Chairman, Orange for Mayor Campaign
202-409-2147
vboj02@gmail.com
Washington, D.C. — The United States Senate has passed a resolution preventing the District from implementing its tax decoupling legislation. The resolution now proceeds to the President.
If signed into law, the measure would result in approximately $600 million in multi-year revenue adjustments within the District’s financial plan.
At the same time, The Washington Post has reported that maintaining current service levels would require approximately $1.1 billion in additional revenue, driven by healthcare and child care cost growth.
“These realities must be addressed together,” said Vincent Orange.
“When a financial plan depends on federal inaction, it must include a contingency model.
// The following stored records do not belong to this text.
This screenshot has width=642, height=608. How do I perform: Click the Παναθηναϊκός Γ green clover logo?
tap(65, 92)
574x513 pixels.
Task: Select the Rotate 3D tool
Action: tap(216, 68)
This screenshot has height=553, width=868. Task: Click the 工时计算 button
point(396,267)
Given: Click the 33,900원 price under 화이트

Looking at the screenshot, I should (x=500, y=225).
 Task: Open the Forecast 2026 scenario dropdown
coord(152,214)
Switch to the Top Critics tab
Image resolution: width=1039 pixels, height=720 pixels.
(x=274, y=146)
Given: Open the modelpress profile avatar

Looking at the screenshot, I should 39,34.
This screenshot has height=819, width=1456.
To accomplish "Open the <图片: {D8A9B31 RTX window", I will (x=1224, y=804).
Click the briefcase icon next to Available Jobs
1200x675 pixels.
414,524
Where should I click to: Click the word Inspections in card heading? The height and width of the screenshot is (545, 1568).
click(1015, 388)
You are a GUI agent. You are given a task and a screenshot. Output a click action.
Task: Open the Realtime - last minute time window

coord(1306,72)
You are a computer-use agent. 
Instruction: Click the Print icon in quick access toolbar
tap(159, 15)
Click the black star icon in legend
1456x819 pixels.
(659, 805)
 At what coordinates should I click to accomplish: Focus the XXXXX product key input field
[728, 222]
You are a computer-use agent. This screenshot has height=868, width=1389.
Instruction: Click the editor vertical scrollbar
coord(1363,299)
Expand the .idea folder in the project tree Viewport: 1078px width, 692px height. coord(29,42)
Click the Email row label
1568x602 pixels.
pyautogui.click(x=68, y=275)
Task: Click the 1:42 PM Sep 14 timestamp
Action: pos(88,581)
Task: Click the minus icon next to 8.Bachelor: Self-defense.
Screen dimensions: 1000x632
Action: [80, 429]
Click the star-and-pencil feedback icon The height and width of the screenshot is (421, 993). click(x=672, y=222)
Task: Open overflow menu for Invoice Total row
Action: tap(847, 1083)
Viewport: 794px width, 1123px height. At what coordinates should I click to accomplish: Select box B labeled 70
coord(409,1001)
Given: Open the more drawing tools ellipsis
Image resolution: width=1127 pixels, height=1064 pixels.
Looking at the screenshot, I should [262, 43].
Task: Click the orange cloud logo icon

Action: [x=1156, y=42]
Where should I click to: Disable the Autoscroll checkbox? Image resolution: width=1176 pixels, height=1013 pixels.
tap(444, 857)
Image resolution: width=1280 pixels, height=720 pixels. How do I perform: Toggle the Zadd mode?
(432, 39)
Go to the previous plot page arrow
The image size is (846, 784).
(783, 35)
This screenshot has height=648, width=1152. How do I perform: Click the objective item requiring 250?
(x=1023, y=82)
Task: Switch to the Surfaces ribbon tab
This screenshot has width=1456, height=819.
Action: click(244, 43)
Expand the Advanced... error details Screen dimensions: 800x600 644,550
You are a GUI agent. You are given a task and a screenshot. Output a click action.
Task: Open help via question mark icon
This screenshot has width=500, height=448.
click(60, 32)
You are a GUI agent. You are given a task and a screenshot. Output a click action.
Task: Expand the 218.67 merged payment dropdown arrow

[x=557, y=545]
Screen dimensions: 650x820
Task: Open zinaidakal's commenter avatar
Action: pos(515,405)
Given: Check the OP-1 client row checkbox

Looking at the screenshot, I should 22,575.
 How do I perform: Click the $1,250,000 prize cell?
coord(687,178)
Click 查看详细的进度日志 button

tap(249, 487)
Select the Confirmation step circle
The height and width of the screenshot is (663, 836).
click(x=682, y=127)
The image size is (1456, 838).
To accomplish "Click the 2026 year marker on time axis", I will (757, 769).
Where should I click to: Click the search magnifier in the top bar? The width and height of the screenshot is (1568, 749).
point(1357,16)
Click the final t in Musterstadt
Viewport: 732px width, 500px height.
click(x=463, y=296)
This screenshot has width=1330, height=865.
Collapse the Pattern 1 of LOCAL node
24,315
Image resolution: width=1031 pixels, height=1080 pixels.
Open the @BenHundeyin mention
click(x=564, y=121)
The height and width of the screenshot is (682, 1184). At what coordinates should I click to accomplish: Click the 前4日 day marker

That is standard practice in tax law and public finance.”
Orange, an attorney, Certified Public Accountant, and graduate of Georgetown University with a Master of Laws in Taxation, emphasized that fiscal plans must incorporate constitutional authority under Article I, Section 8.
“If the resolution is signed, the District must adjust structurally — not reactively,” Orange said. “We must protect services, maintain reserves, and preserve our bond rating.”
Orange outlined a responsible framework:
- Moderate expenditure growth responsibly
- Strengthen revenue compliance before raising rates
- Improve operational efficiency
- Protect reserves and debt affordability ratios
- Establish a Revenue Alignment Commission
The proposed Commission would review revenue generation, statutory purpose, program costs, excess collections, and sustainability, producing a public ledger within 90 days.
“Taxpayer relief and fiscal discipline are not mutually exclusive,” Orange added. “But fiscal discipline must come first.”